[CHALLENGE] Rewrite the stretch from the line containing "Open the KBC" through the line containing "Looking at the", switching "GUI agent" to "interface agent" and leaving everything else unchanged.

Extracted records:
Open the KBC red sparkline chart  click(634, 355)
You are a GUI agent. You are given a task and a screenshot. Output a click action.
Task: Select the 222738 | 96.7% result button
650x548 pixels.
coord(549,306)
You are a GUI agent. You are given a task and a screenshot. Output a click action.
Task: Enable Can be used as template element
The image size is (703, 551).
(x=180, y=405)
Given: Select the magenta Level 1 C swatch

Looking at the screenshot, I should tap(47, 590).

--

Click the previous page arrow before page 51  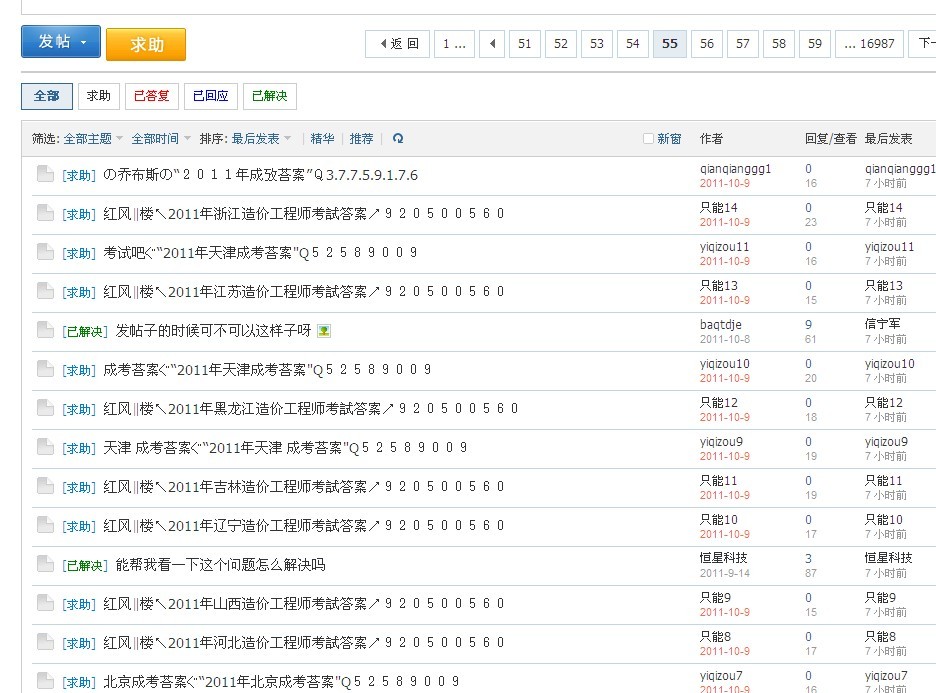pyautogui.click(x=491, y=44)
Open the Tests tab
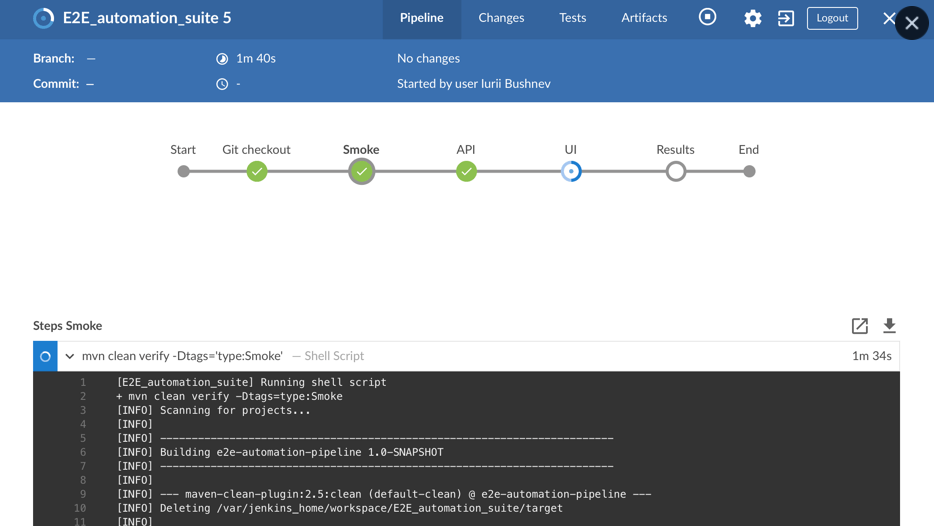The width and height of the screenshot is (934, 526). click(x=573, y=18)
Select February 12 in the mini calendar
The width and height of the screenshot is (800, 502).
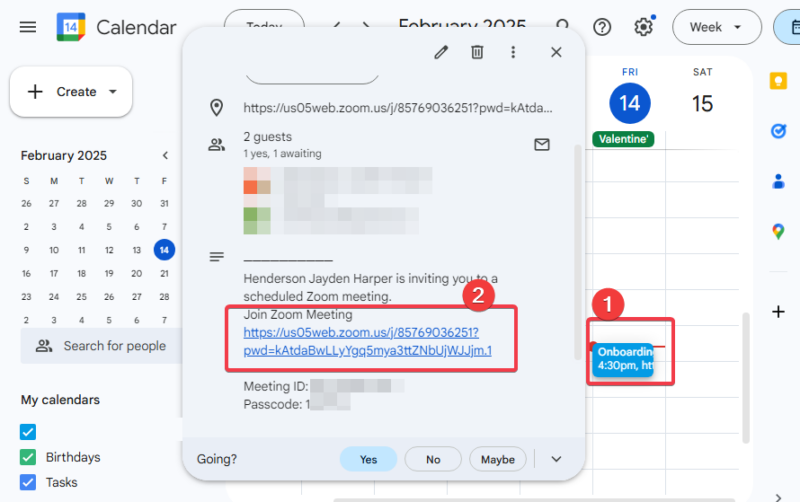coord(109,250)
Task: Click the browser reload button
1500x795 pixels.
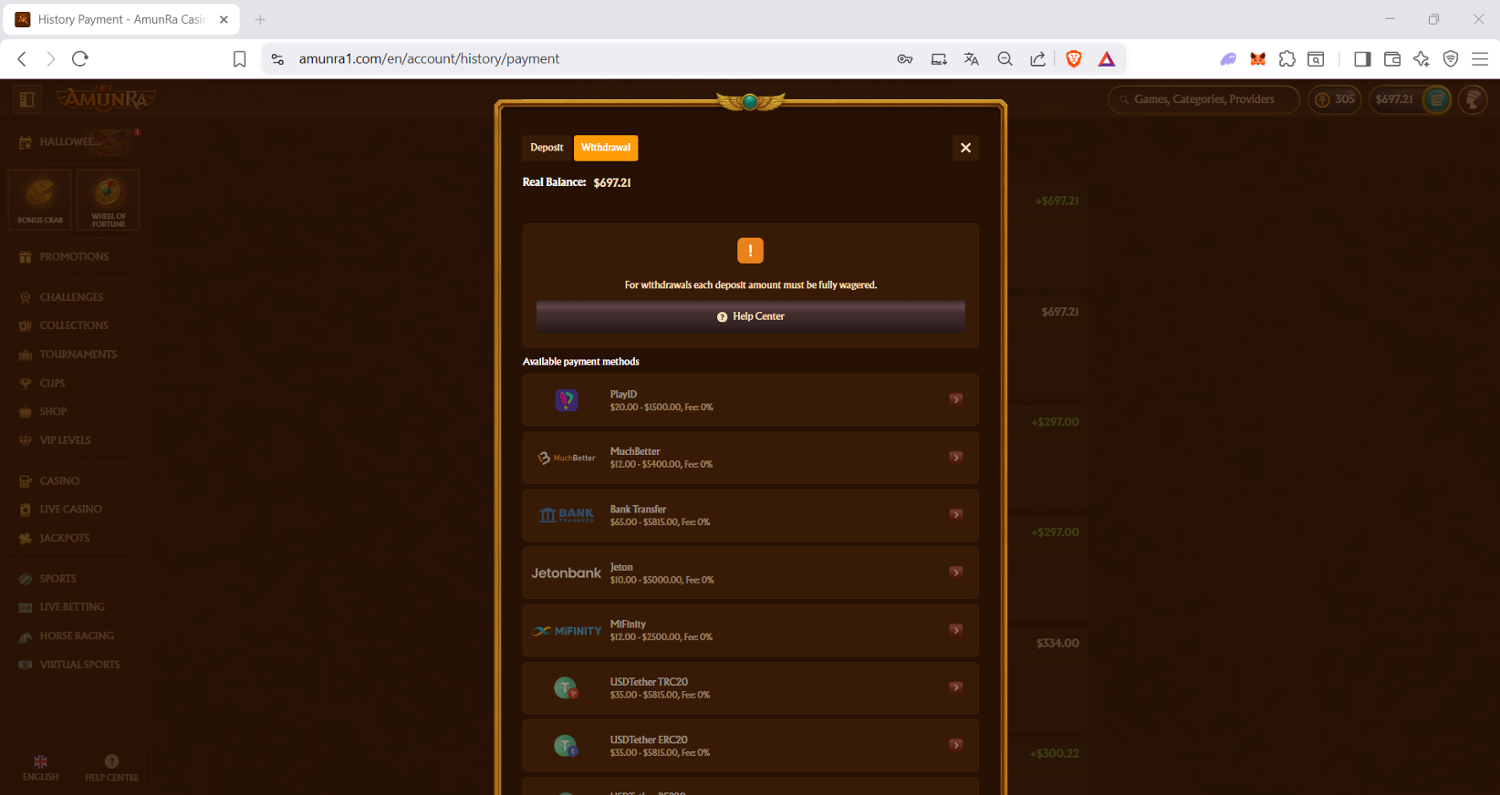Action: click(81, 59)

[OUTPUT BELOW]
Open the KBC red sparkline chart  click(634, 355)
You are a interface agent. You are given a task and a screenshot. Output a click action.
Task: Select the 222738 | 96.7% result button
650x548 pixels.
coord(549,306)
You are a interface agent. You are given a task and a screenshot. Output a click action.
Task: Enable Can be used as template element
The image size is (703, 551).
(x=180, y=405)
Given: Select the magenta Level 1 C swatch

Looking at the screenshot, I should tap(47, 590).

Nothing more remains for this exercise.